Chapter 10 – Go Ask Alice

“You are going to tell me what happened after you got back to the states, over the past 17 years. Did you find your people when you got home? You talked about your people years ago. You said you’d catch up when you got home.”

“No. They were scattered all over the Northwest and most had gone to college and had no time for high school friends. I never did catch up. I called some girls I had dated but they weren’t interested. So really, I just had to start over from scratch. Plus the social rules were different. And a lot changed in the time I was gone. My brother became devout about that time and became a missionary and I never saw him much after that. And my father who was very conservative didn’t like my interpretations of the war and current events and pretty much cut me off.

“Plus, when I got back to Ft. Monmouth it was social disaster. Turned out to be a continuation of a process of rejection I hadn’t even recognized. Basically, it was over the morality of the war and began even before I left for Saigon. Then the events of 1970 made it so much worse. So there was a moral rift……..”

“Yes, I’m well aware of that,” Agnes interrupted.

“Well, it began way before that. And I was caught up in it within my family.”

“But you told me your father was a decorated officer. What was his moral problem?”

“It wasn’t him. He hadn’t changed. I had.

“But long before I ever went to argue with him, it was my cousins.

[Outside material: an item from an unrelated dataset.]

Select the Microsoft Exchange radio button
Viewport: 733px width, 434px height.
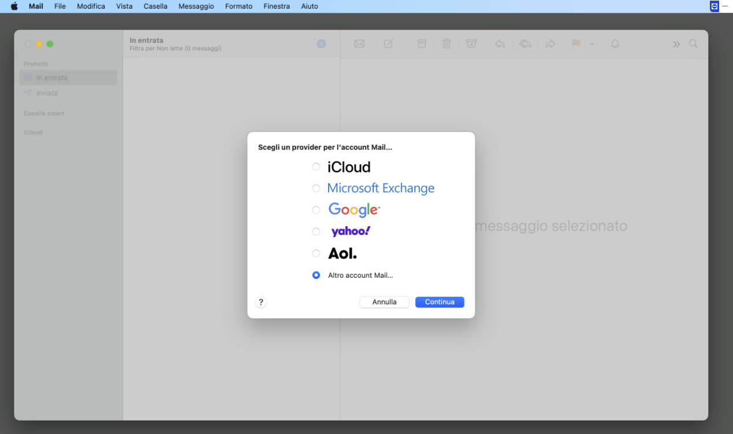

They were the intellectuals in my family. And I had really liked them when we were kids but by ’68 it was all different.

“You know Arlo Guthrie and his talking rendition of Alice’s Restaurant?”

“I saw a rerun of the movie when I lived in Berkeley but the pop song came and went before I got to the states.”

“Well, my Aunt and Uncle and cousins lived just north of Boston, in the same part of the country as the movie and shared most of the same values as the characters in the movie. They marched against the war and nuclear plants and stuff like that. Well, one summer weekend, along with my aunt and uncle and family, we visited my eldest cousin who’d married a New England Yankee. He was a Yalie and was teaching high school physics. He showed us around the old farm buildings that had been in the family since the seventeenth century. No nails. Only pegs. But the visit was a bit strained and the subject of the war eventually came up. That revealed a deep rift in the family I hadn’t known about. My cousin and her husband, Max, were adamantly against the war and were none to pleased at hosting their father, a recently retired Air Force Colonel and his active duty nephew, me. My younger cousins were less vocal but sympathetic to their sister’s position. They stayed the weekend, while my aunt, uncle and I returned to their home. My uncle, always hale-fellow-well-met chatted me up about his military experiences that were alternately humorous and terrifying.”

“Is he the one you told me about who was in Air Force Intelligence? Borgman, was it?”

“Yes. Did I tell you his name was Borgman? Anyway next I have to admit that before I met you I had a girl friend in New York City that I saw several times a month.”